Eris Qian is a writer/director/producer based in New York City and considers herself a global nomad. Born and raised in China, she has lived, studied, and made documentaries in five continents. She leverages her diasporic experience to tell stories about characters who defy the norms in finding their place in the world, drawing parallels in human experiences across different cultures. Eris’s debut short film Mother Tongue premiered at CAAMFest, the world’s biggest Asian American film festival, and screened at eleven other prestigious festivals. She is a Sundance x WIF Financing Strategy Intensive Fellow for her feature project Pulling Seedlings, which is also a finalist of the ScreenCraft Screenwriting Fellowship and the Sloan Feature Film Award.
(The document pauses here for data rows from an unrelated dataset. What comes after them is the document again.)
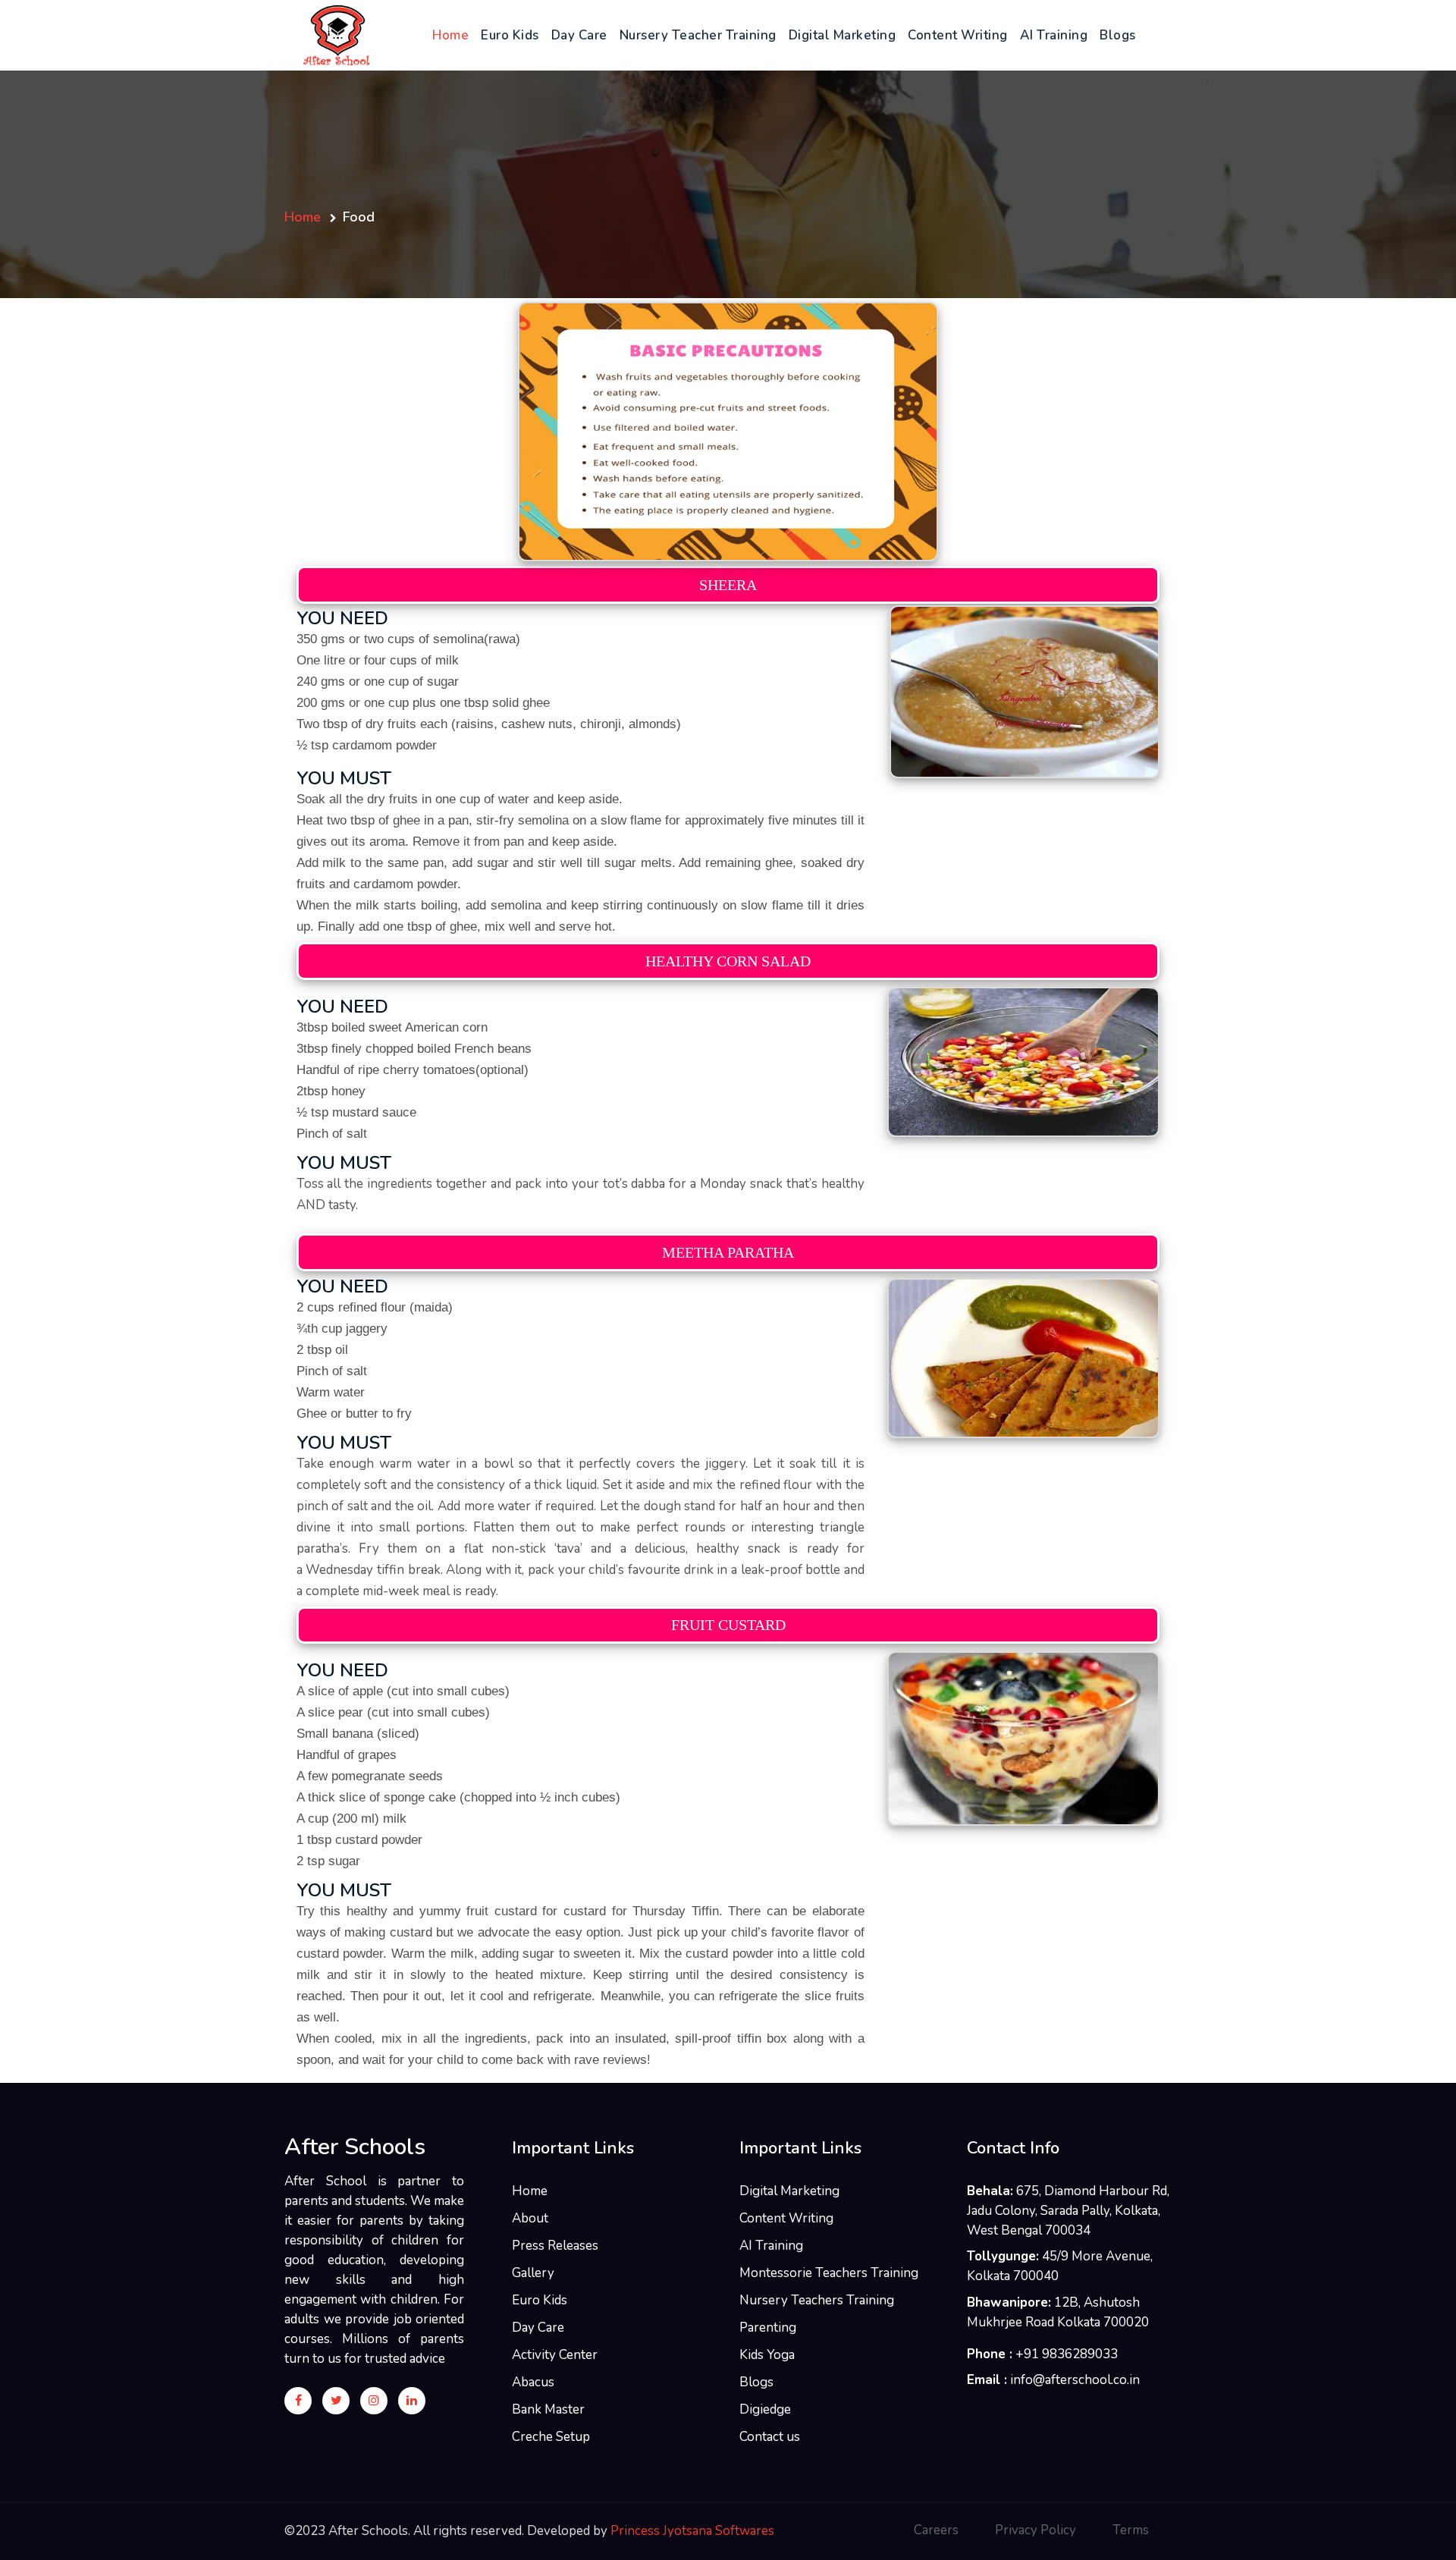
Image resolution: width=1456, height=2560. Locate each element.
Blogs (1118, 35)
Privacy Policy (1035, 2530)
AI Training (1054, 35)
Her producing work was seen at festivals including Aspen, Palm Springs, and the DGA Student Award. As a natural multi-hyphenate, Eris holds MBA/MFA dual degrees from NYU’s Stern and Tisch.

Director’s Statement

My home city Shanghai provided sanctuary to 23,000 Jewish refugees expelled by Nazi Germany, as well as my grandmother, who traveled across the country to escape the Nanjing Massacre at six years old. As a descendent of war survivors, I was struck by the collective trauma across cultures when I stood in front of a trench comprised of victims’ shoes in the Holocaust Museum in Jerusalem – this is not only the experience of one people, but a universal theme of pain, struggle, and survival.

Looking back at the atrocities of the Holocaust and the Rape of Nanjing, it is not only important to commemorate them as part of how we learn from history and honor the victims, but also to study them to find connections between communities, helping to build solidarity across borders and cultures, especially now that antisemitism and anti-Asian hate have been unfortunately rising. 

From my perspective as part of the Asian diaspora, the Jewish emigration from Europe to Asia appears an epic journey symbolizing hope, perseverance, and the eternal pursuit of a sense of belonging. And I see significant connections between those of Jewish migrants and my grandmother’s experience. I hope that through a little Jewish girl’s perspective, Last Ship East could draw parallels in the human experiences and tell a story that unites people that cherish friendship, heritage, and peace.